Whisky Exports Recover, But Below Pre-COVID Level

Scotch whisky sales to Europe, the USA and beyond have improved this year. Although the news is promising, there is more ground to recoup. Subdued by events, total exports are less than before the Coronavirus pandemic hit markets hard last spring.

Reduced retail during 2020

Even when COVID-19 lockdowns and restrictions eventually eased, hostelry traders still suffered reduced takings. On-premises liquor consumption had stopped altogether for a few months before it resumed gradually.

In the UK and mainland Europe, precautionary measures meant restricted opening hours, with limitations on seating and customer numbers. Fortunately, online sales to overseas trade and retail customers helped prop up turnover during this challenging period, as well as home deliveries in the domestic market.

Post-Brexit exports

Early this year (2021), British exporters faced an extra administrative workload after the UK left the European Union. Initially, many companies had to deal with multiple regulations and delayed shipments before the complex situation began to ease.

In contrast, sales to Asia continued to rally, in line with growth from the previous autumn. In particular, the value of exports of scotch whisky to China rose to £91 million during the first half-year. This unprecedented achievement is all the more impressive when one considers that in 2019, the twelve-month total amounted to £89 million.

Turning to the transatlantic market, exports to the USA exceeded $1 billion in 2019. The USA continues to be the biggest overseas customer for Scottish distilleries.

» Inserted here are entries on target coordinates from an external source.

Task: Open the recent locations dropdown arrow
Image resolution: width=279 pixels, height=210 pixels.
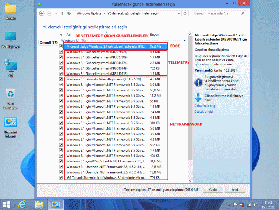Action: pos(56,13)
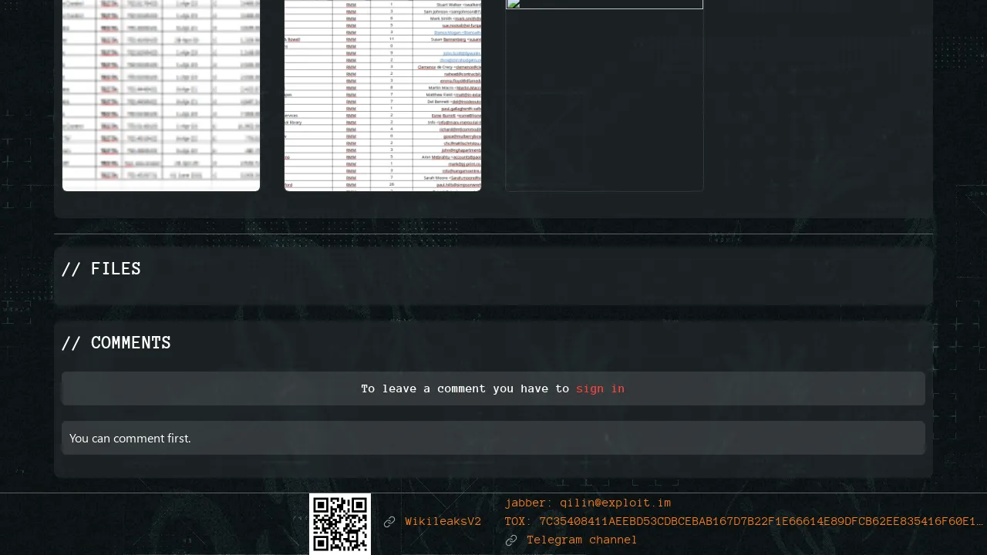This screenshot has height=555, width=987.
Task: Open the WikileaksV2 link
Action: click(x=443, y=522)
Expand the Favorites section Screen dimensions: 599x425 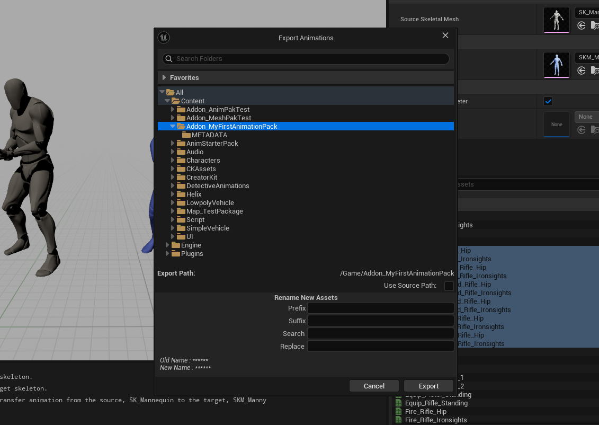164,78
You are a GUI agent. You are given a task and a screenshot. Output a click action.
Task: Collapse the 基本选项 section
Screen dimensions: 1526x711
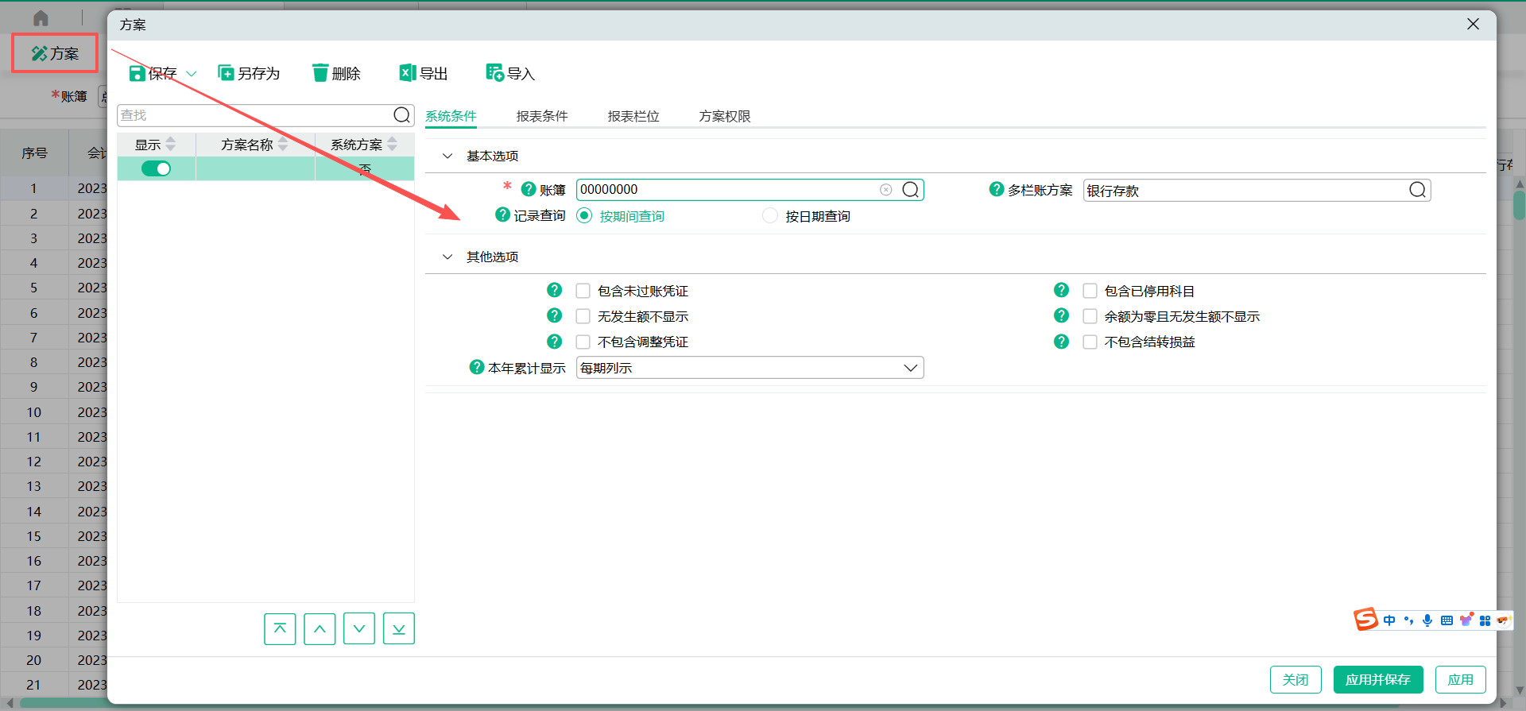(447, 156)
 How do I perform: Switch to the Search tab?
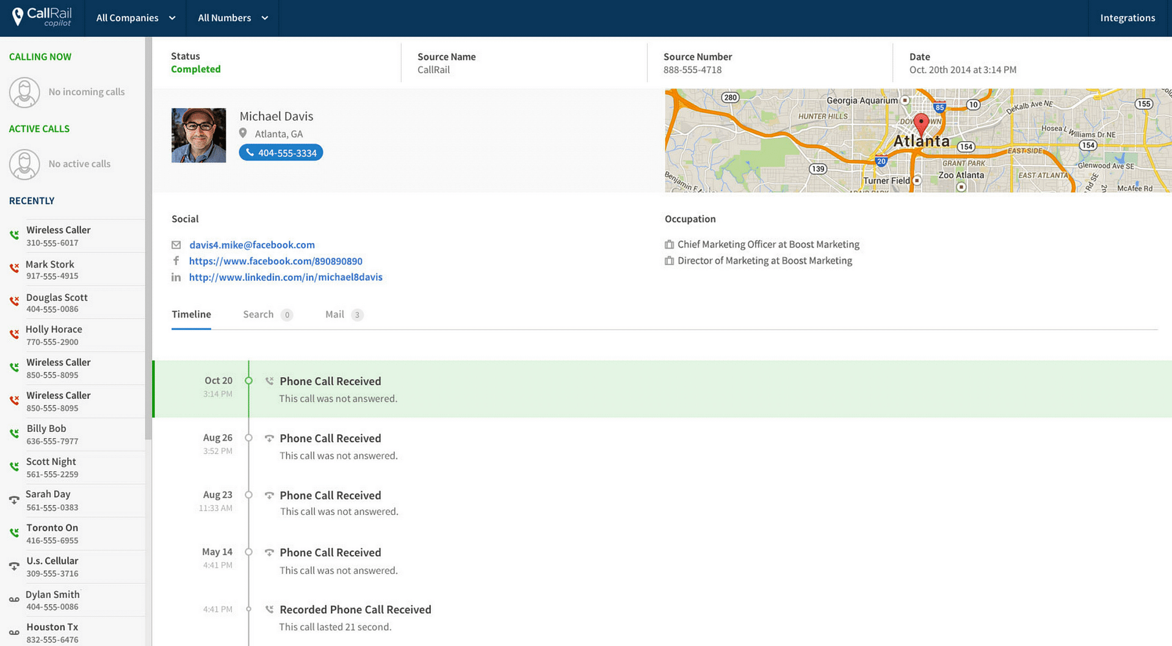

Still, an import tariff of 25 per cent on single malts caused sales to plummet by around a third. In 2020, the value of finished liquor shipped to North America fell to $729 million.

This year, takings still seem to be down when compared to the equivalent quarters of 2019. Industry commentators expect any recovery following the pandemic and (now suspended) import tariffs to take time, patience and investment initiative.

Cost pressures

Understandably, whisky producers have called for measures to support their industry. Speaking on behalf of the Scotch Whisky Association (SWA), CEO Karen Betts lamented the lowest exports in a decade. However, she saw some hope in the latest figures, even though international sales had yet to bounce back fully. Also, the cost of global services and transport continued to rise throughout the supply chain.

Mrs Betts pointed out that Scotland’s distilleries contribute more than £5.5 billion to the UK economy. Significantly, the industry directly employs over 10,000 people and supports the economic activity of around a further 40,000 workers.

Taxing time

Turbulent trading conditions added impetus to the SWA’s request for the UK government to complete its much-awaited review of alcohol excise duty. In addition, Betts underlined the need for the government to honour its manifesto commitment concerning the tax treatment of scotch whisky compared to other types of alcohol. As it turns out, she plans to leave her post at the head of the SWA later this year, so it will likely fall to her successor to continue pressing for change.

Finally, on a global note, a reduction of India’s whopping 150 per cent tariff on scotch had to be a top priority in forthcoming trade negotiations.